Your objective: Line count for "help": give how many lines in the data below contain it, with no other words.

Entries provided:
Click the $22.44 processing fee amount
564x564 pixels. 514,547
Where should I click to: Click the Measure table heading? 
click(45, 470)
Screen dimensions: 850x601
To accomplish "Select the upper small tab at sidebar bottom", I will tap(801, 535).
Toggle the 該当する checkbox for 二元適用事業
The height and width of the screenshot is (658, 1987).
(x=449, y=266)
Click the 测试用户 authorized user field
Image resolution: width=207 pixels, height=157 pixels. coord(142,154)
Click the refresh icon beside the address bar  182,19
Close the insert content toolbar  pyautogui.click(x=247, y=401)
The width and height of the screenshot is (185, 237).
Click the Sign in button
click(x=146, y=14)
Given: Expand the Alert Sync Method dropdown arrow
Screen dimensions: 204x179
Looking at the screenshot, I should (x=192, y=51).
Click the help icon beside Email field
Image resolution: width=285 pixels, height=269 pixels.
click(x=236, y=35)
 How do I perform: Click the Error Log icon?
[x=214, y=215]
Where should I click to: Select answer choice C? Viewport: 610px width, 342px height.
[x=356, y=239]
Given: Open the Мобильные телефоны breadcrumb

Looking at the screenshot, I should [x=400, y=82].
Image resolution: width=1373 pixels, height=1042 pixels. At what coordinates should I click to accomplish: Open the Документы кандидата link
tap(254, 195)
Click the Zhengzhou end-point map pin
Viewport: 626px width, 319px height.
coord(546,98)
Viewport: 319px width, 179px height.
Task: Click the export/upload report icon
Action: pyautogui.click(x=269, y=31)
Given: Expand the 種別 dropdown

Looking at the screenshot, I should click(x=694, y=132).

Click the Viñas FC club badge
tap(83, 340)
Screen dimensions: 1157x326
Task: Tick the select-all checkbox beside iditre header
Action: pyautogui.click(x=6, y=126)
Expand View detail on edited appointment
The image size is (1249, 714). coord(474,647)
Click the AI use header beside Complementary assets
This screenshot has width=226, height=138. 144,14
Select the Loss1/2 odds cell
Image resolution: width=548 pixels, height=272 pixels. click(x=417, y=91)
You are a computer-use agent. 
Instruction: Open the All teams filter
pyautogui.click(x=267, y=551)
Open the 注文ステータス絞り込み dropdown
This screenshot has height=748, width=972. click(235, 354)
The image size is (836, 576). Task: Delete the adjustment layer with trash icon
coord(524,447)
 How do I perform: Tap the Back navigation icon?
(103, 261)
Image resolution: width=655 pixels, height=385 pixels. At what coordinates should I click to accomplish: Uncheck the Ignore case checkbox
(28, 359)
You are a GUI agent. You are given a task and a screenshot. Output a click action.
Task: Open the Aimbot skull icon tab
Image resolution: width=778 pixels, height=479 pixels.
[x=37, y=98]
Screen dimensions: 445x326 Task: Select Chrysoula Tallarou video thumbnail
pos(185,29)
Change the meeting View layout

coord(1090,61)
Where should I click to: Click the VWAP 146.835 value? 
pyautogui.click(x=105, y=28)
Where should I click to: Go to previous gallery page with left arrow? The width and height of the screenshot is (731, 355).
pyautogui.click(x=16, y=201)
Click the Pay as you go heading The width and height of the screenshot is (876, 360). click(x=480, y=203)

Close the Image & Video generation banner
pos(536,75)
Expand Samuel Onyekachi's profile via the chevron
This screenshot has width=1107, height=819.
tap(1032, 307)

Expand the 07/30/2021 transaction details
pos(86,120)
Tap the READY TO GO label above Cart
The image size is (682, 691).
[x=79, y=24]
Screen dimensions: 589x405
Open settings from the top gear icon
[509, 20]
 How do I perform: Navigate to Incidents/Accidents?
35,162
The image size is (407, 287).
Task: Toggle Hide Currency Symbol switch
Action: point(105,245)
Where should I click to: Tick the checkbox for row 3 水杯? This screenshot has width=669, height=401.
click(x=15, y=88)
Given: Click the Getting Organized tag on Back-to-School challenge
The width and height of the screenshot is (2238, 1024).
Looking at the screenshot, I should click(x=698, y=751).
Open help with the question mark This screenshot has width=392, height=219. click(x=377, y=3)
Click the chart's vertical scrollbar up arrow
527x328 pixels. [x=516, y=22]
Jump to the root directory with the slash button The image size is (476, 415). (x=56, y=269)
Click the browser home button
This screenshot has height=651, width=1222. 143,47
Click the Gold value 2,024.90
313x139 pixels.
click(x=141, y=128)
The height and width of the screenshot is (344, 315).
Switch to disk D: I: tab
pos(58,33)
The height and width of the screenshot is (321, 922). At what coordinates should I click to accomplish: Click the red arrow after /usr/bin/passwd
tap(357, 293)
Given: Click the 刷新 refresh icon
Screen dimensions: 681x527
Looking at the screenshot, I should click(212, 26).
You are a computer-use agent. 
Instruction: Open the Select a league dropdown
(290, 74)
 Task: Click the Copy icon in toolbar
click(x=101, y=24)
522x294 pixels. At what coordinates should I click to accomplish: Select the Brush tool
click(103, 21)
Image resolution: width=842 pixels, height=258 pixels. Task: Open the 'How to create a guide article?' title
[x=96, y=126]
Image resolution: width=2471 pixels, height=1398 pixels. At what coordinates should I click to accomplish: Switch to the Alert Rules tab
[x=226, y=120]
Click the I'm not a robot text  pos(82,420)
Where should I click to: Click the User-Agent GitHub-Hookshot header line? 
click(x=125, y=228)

Solution below: 2